◆ **The exercise**
Rewrite the data below as a numbered list with one line per item, skipping any blank lines. Leave the pictures out.

Data excerpted from a collection:
— BEGIN —

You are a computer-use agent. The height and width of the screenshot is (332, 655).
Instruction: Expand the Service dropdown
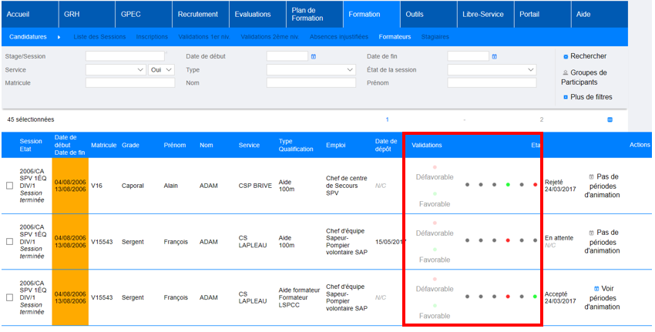pyautogui.click(x=116, y=69)
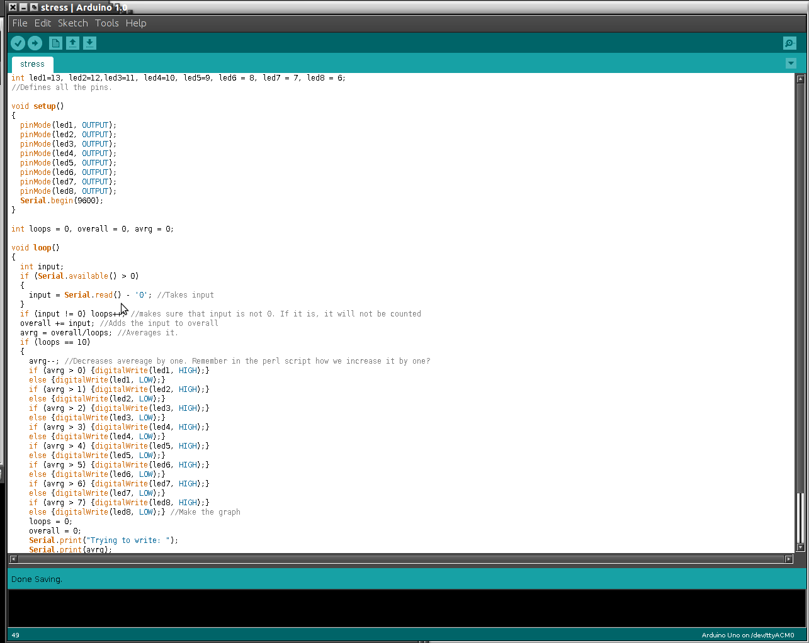Viewport: 809px width, 643px height.
Task: Create a new sketch with New icon
Action: 55,43
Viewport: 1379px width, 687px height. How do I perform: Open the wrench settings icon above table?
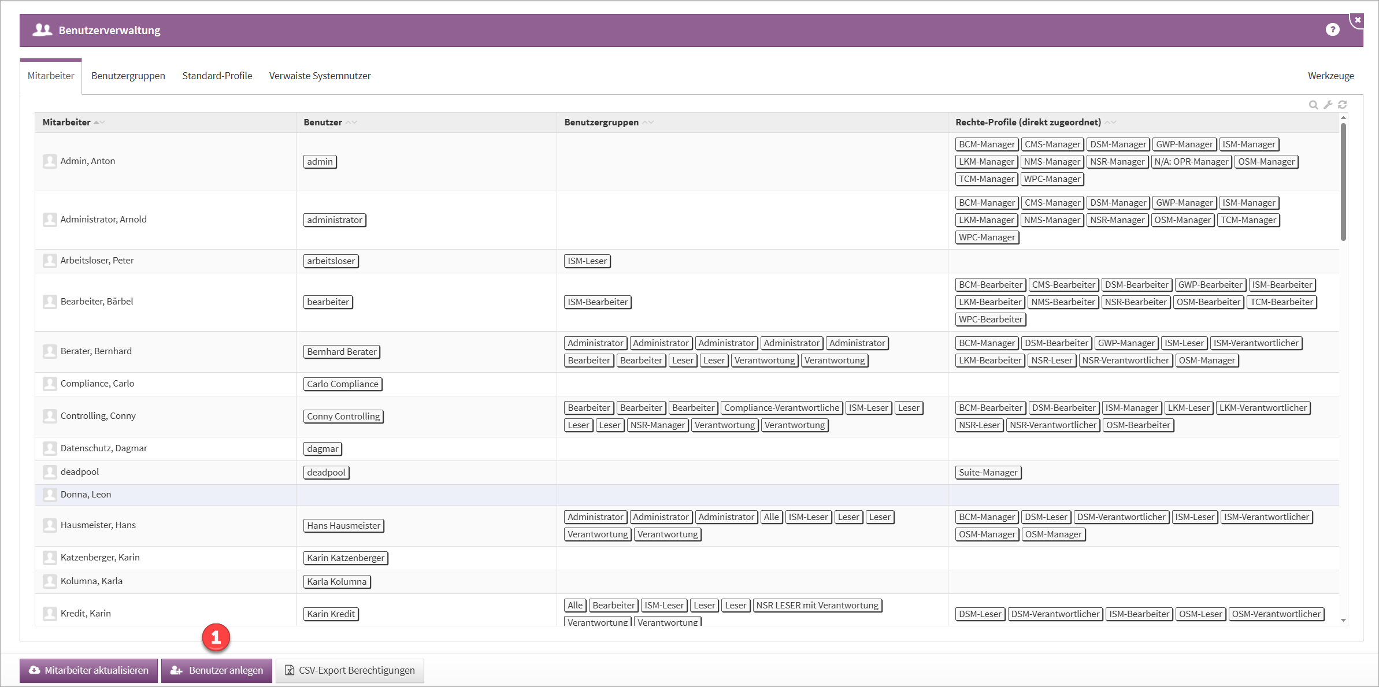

— END —

◆ **Answer for this exercise**
1. You are a computer-use agent. The height and width of the screenshot is (332, 655).
2. Instruction: Expand the Service dropdown
3. pyautogui.click(x=116, y=69)
4. Viewport: 809px width, 643px height.
5. Task: Create a new sketch with New icon
6. Action: 55,43
7. Viewport: 1379px width, 687px height. How do I perform: Open the wrench settings icon above table?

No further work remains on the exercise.